Retype, word for word, each line between the lines holding "At what coordinates should I click to accomplish: Collapse" and "Click the 计算双向订单 option", inclusive, and leave the rest of the data alone.
══ Source data ══
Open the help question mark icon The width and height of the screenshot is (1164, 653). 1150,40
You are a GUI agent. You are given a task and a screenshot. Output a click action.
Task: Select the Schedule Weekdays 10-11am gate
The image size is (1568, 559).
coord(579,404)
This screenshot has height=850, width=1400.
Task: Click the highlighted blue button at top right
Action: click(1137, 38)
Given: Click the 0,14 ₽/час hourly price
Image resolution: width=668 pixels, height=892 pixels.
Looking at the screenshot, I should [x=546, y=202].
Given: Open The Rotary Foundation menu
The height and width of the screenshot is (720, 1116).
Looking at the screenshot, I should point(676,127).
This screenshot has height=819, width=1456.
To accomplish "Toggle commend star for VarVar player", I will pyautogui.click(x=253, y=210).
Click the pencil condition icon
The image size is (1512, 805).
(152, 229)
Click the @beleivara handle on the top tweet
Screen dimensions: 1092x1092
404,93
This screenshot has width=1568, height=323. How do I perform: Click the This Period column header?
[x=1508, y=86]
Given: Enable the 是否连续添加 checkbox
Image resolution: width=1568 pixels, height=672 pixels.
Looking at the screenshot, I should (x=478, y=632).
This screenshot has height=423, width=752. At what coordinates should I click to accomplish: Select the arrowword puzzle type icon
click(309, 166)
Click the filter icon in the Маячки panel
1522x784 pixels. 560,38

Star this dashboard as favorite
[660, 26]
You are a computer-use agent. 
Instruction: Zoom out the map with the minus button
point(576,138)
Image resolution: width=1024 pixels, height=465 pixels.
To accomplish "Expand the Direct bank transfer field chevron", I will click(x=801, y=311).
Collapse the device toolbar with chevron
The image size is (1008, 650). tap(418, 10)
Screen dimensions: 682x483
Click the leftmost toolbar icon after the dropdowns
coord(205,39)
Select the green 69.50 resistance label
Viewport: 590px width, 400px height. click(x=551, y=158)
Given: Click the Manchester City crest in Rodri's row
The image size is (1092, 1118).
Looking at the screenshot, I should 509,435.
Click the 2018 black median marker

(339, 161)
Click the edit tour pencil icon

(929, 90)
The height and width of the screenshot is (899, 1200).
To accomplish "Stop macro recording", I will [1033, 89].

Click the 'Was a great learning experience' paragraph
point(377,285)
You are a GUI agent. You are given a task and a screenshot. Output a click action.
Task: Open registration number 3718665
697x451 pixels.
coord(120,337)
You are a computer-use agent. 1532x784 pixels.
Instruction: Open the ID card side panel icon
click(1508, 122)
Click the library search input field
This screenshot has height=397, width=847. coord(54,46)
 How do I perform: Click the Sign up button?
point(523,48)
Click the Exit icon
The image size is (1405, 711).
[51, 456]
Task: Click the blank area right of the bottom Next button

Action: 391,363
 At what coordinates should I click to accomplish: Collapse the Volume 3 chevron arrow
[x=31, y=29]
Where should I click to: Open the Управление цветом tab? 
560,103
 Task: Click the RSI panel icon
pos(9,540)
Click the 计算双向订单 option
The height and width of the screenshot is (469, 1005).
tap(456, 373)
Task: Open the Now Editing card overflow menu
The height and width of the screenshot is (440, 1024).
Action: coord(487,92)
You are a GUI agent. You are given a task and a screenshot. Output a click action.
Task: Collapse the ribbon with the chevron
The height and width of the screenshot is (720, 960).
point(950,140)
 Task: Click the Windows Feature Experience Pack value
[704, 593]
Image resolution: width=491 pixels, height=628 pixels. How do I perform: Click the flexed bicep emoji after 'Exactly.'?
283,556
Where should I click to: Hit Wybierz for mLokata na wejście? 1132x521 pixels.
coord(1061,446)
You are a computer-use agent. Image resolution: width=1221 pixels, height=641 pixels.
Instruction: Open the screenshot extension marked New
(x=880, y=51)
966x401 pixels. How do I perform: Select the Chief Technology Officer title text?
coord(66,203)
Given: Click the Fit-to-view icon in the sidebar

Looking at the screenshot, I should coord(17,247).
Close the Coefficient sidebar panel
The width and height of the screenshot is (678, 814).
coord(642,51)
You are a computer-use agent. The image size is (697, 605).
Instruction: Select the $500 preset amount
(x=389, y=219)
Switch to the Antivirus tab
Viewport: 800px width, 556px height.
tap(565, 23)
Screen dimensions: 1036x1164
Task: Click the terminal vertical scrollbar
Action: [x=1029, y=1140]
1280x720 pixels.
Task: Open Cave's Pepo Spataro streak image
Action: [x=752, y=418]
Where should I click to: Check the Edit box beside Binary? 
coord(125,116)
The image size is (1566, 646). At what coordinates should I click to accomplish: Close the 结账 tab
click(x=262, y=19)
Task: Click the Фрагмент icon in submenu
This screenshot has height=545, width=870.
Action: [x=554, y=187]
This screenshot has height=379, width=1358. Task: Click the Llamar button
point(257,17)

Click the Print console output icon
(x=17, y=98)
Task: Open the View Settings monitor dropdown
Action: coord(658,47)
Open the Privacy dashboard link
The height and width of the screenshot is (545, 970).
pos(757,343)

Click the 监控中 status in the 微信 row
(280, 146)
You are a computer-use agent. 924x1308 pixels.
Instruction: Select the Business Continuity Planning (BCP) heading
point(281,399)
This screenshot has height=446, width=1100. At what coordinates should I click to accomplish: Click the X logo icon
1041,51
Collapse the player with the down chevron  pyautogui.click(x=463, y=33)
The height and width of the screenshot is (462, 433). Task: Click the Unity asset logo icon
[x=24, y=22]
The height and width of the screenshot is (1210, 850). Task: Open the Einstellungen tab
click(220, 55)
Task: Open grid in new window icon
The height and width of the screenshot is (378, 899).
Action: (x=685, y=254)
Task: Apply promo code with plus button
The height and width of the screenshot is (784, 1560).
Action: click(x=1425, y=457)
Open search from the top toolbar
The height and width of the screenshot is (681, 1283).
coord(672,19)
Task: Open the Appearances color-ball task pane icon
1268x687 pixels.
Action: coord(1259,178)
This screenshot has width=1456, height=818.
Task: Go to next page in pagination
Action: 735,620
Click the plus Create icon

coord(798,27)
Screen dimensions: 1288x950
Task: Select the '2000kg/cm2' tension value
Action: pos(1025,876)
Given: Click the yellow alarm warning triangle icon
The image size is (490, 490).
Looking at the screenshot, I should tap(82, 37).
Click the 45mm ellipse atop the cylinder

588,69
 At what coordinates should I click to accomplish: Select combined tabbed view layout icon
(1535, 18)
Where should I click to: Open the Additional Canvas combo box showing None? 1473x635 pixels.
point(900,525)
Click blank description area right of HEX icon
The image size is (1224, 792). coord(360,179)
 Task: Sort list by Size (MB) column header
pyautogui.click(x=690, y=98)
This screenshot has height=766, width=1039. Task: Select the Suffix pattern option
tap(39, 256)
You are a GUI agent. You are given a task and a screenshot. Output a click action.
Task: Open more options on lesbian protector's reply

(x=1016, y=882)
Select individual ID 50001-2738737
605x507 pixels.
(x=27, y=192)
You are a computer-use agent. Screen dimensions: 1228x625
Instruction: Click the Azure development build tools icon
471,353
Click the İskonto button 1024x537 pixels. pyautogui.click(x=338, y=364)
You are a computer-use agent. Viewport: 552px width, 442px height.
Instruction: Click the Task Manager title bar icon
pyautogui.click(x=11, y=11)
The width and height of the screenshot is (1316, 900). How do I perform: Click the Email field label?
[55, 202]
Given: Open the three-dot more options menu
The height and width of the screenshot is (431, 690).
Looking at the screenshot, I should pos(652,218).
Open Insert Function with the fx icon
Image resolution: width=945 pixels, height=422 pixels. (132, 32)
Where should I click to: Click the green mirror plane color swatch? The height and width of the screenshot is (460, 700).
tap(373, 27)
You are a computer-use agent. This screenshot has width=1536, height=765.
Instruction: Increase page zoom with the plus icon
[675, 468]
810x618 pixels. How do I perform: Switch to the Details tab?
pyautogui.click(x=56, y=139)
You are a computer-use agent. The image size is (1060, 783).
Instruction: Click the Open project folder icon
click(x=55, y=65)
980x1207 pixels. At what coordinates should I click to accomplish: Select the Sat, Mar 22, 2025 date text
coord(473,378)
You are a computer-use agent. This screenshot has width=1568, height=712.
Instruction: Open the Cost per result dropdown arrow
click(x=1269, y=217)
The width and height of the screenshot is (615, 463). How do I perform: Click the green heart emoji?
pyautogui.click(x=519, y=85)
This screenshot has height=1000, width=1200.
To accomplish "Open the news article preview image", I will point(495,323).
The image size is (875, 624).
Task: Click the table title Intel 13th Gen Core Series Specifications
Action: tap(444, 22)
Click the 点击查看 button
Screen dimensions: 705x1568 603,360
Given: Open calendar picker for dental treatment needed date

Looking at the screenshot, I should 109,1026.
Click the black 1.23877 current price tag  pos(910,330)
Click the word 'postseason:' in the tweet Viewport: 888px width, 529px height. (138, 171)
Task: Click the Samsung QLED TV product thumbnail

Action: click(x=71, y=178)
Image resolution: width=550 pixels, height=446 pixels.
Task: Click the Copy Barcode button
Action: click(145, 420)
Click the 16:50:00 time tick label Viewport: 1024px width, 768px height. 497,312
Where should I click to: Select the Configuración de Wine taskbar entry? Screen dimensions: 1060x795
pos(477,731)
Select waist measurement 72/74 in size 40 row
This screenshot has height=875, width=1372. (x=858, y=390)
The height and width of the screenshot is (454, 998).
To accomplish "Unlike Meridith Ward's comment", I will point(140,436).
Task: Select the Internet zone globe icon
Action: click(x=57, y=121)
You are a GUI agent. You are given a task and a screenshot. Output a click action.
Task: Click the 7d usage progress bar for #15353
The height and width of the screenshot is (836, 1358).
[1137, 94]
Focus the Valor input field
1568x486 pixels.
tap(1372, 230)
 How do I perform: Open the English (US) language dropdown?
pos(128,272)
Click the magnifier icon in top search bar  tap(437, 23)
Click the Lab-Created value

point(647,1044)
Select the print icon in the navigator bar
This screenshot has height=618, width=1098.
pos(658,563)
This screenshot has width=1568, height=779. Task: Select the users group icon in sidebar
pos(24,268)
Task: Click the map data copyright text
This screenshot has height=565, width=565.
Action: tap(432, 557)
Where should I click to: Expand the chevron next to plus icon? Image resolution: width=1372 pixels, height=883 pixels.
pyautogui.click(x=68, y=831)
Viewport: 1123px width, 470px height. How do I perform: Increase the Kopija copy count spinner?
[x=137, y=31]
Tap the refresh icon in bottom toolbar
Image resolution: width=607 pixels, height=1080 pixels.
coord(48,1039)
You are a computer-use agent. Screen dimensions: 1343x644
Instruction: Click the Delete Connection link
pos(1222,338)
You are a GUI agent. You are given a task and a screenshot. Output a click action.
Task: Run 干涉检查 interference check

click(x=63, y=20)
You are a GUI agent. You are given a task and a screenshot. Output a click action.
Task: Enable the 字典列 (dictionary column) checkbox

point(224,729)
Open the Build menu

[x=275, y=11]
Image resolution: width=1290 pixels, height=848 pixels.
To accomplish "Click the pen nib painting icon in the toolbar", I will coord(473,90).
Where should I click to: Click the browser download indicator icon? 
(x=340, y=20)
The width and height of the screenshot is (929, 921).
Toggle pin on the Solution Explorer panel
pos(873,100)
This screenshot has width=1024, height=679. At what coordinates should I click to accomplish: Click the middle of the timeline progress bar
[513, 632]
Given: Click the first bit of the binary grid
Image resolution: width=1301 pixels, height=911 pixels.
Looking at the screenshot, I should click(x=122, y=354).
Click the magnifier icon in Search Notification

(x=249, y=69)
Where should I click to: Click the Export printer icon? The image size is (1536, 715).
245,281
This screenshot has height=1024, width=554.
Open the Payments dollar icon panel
═══
◆ Expected output
 At what coordinates should I click to accomplish: Collapse the Volume 3 chevron arrow
[x=31, y=29]
Where should I click to: Open the Управление цветом tab? 
560,103
 Task: Click the RSI panel icon
pos(9,540)
Click the 计算双向订单 option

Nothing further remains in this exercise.